## Selected passage
○ ○ ○ ○ ○
The grafting of PEO on the anatase surface was modeled by adsorbing a –PO₃²⁻ terminated diglyme on an O-vacant anatase surface,¹⁹ thus ensuring an overall neutral system, without the need to apply any charge correction. The phosphate/titania bonding region offers an oxygen-rich environment where Li can bind, with several non-equivalent sites.

2. Computational details

Spin-polarized density functional theory (DFT) calculations were performed using the code VASP 6.0 (Vienna Ab initio Simulation Package).^23,24 The interaction between cores and valence electrons was treated with the projector augmented wave (PAW) method.^25,26 H(1s), Li(2s), C(2s,2p), O(2s,2p), P(3s,3p), and Ti(4s,3d,4p) electrons were treated explicitly. The Perdew, Burke, and Ernzerhof (PBE) formulation of the exchange–correlation functional was adopted.²⁷ To account for the highly-correlated nature of Ti(3d) states, an effective (U–J) Hubbard parameter of 3 eV was added to penalize fractional occupation on cationic sites, as originally proposed by Dudarev et al. (PBE+U).²⁸ Long-range dispersion was accounted for semi-empirically by using the damped D3 correction.^29,30 The reciprocal space was sampled in the Γ point only, as justified by the large dimension of the supercell (vide infra).³¹ A kinetic energy cutoff of 600 eV was used to truncate the expansion of the plane-wave basis set. Stopping criteria of 1 × 10⁻⁶ eV (electronic loop) and 1 × 10⁻² eV Å⁻¹ (electronic loop) were adopted.
○ ○ ○ ○ ○
## Source material
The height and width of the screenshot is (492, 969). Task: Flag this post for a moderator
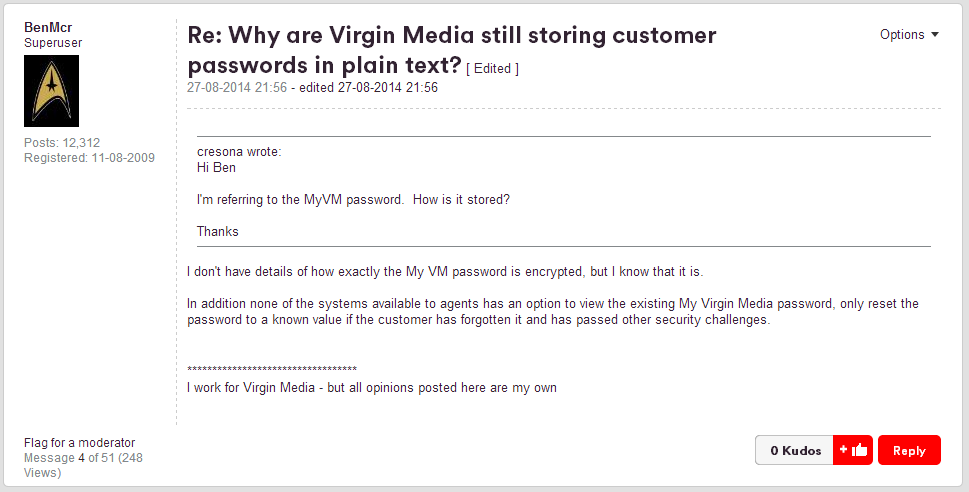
○ ○ ○ ○ ○
## Written problem 1
Retype the section of the DFT passage that opens with the words containing "The grafting of" and closes with "several non-equivalent sites.".
## Written problem 2
Answer these questions from the DFT passage:
(a) What molecule was adsorbed on the O-vacant anatase surface to model PEO grafting?
(b) What value was used for the effective (U–J) Hubbard parameter?
(c) What kinetic energy cutoff truncated the plane-wave basis set?
The data plays no part in this work.

## Task response 1
The grafting of PEO on the anatase surface was modeled by adsorbing a –PO₃²⁻ terminated diglyme on an O-vacant anatase surface,¹⁹ thus ensuring an overall neutral system, without the need to apply any charge correction. The phosphate/titania bonding region offers an oxygen-rich environment where Li can bind, with several non-equivalent sites.

## Task response 2
(a) A –PO₃²⁻ terminated diglyme
(b) 3 eV
(c) 600 eV